Дед повернул камеру, и рядом с ним в кадре появился мужчина в прокурорской форме, с одной большой звездой на погонах, с гербом.

«Да это же генеральный прокурор! НУ ДЕД!!! НУ ДАЁТ!!!»

«Это начальник мамаши, да?»

«Да, Рики, самый что ни на есть высокий начальник».

На Малофееву было жалко смотреть. Она вытянулась по струнке, руки по швам, лицо бледное, на лбу выступила испарина.
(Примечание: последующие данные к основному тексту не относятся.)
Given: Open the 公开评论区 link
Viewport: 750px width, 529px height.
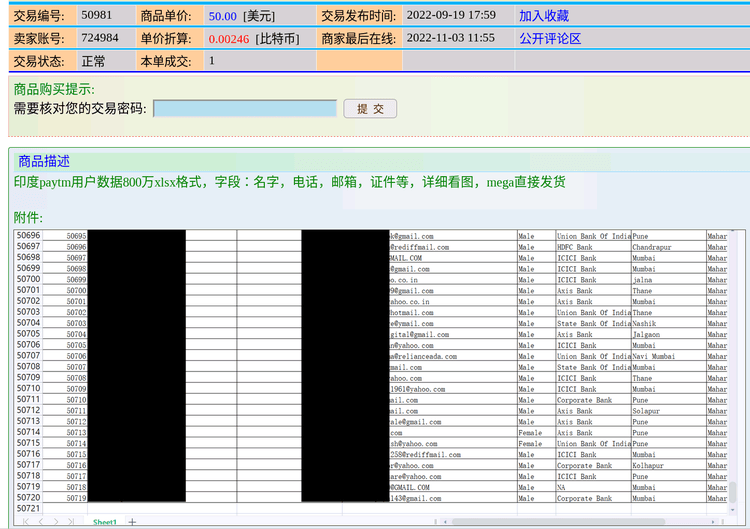Looking at the screenshot, I should (x=549, y=38).
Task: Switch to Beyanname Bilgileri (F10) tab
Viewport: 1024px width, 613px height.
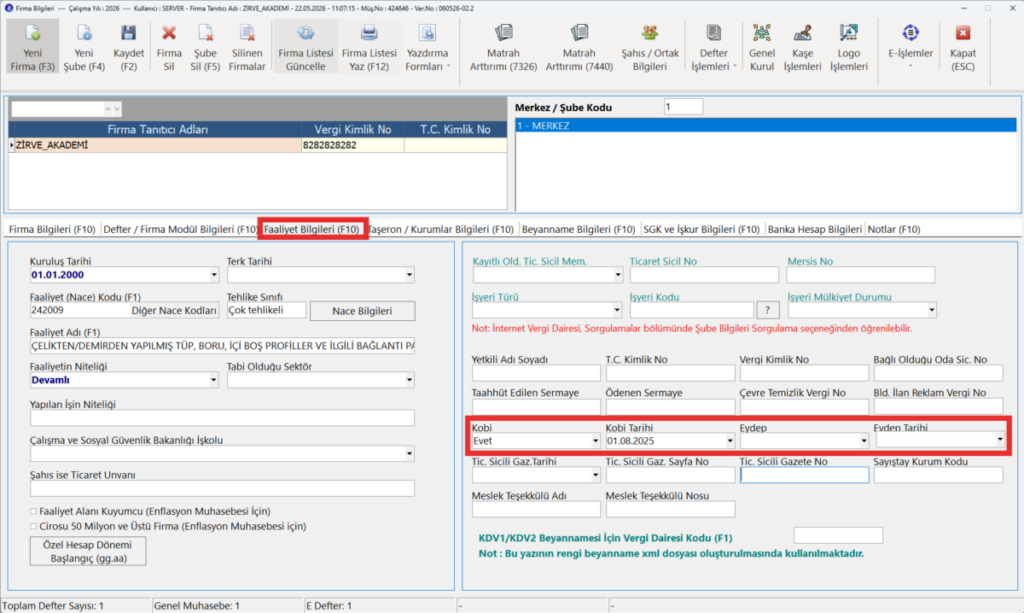Action: (578, 229)
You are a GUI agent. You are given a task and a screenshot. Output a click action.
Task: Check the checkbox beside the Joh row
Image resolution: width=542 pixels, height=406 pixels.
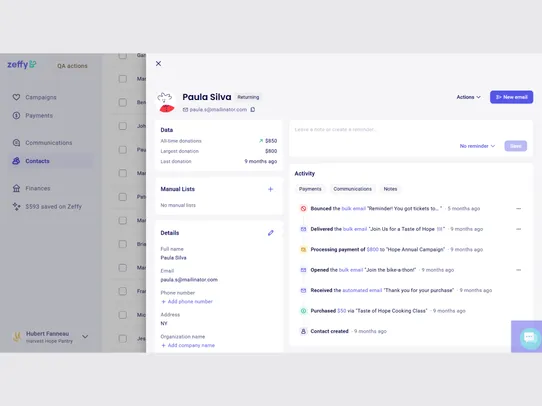click(x=123, y=126)
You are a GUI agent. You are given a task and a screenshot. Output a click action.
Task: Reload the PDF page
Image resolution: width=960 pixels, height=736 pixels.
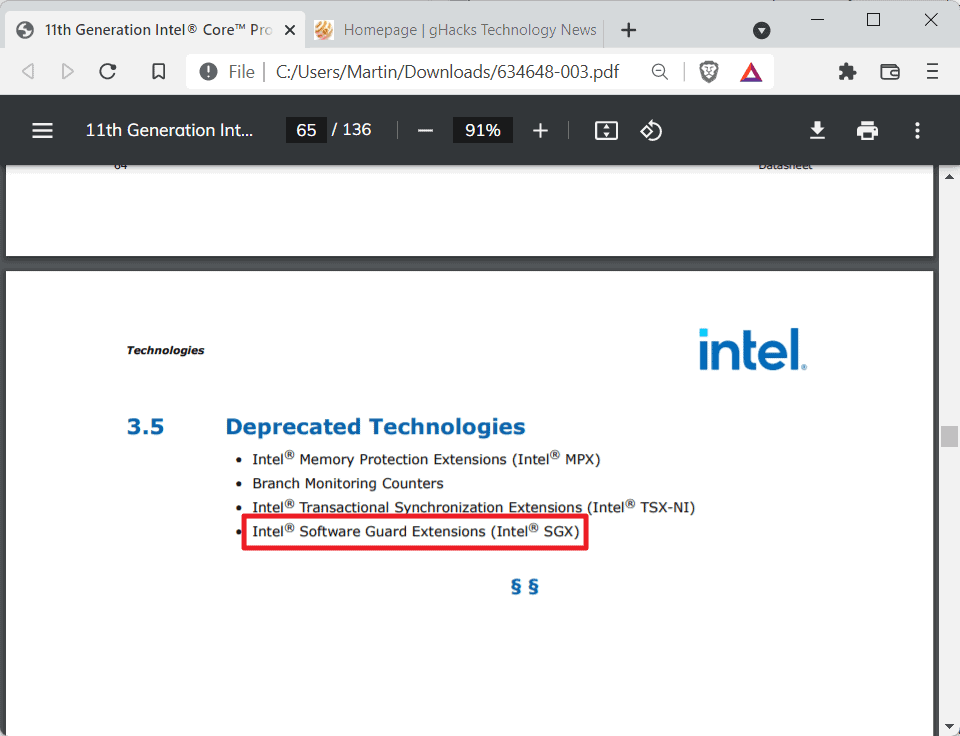pos(108,71)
— Молчишь? — генпрокурор хмыкнул. — Правильно делаешь, лучше молчи. А Вы, молодой человек, — обратился он ко мне, — долго будете в наручниках висеть? Уже можете снимать, свою часть работы Вы проделали просто великолепно.

Я пожал плечами и разомкнул наручники, воспользовавшись телекинезом, чтобы прижать защёлки. И присел на шконку, любуясь ошалелым взглядом Малофеевой.

— Да кто ты такой, вообще? — прошептала она.

— Просто к деду приехал, погостить, — позволил я себе пошутить в ответ, — скажите спасибо, что один, без родителей.

— Я кстати тоже, — генпрокурор широко улыбнулся, — к деду Вашему, Петру Алексеевичу, в гости заехал, на рюмочку чая. Давненько не виделись, а тут повод такой образовался. Любочка, — он строго глянул на Малофееву, — бегом ко мне, буду твоё поведение разбирать. Михаила Кирилловича не забудь.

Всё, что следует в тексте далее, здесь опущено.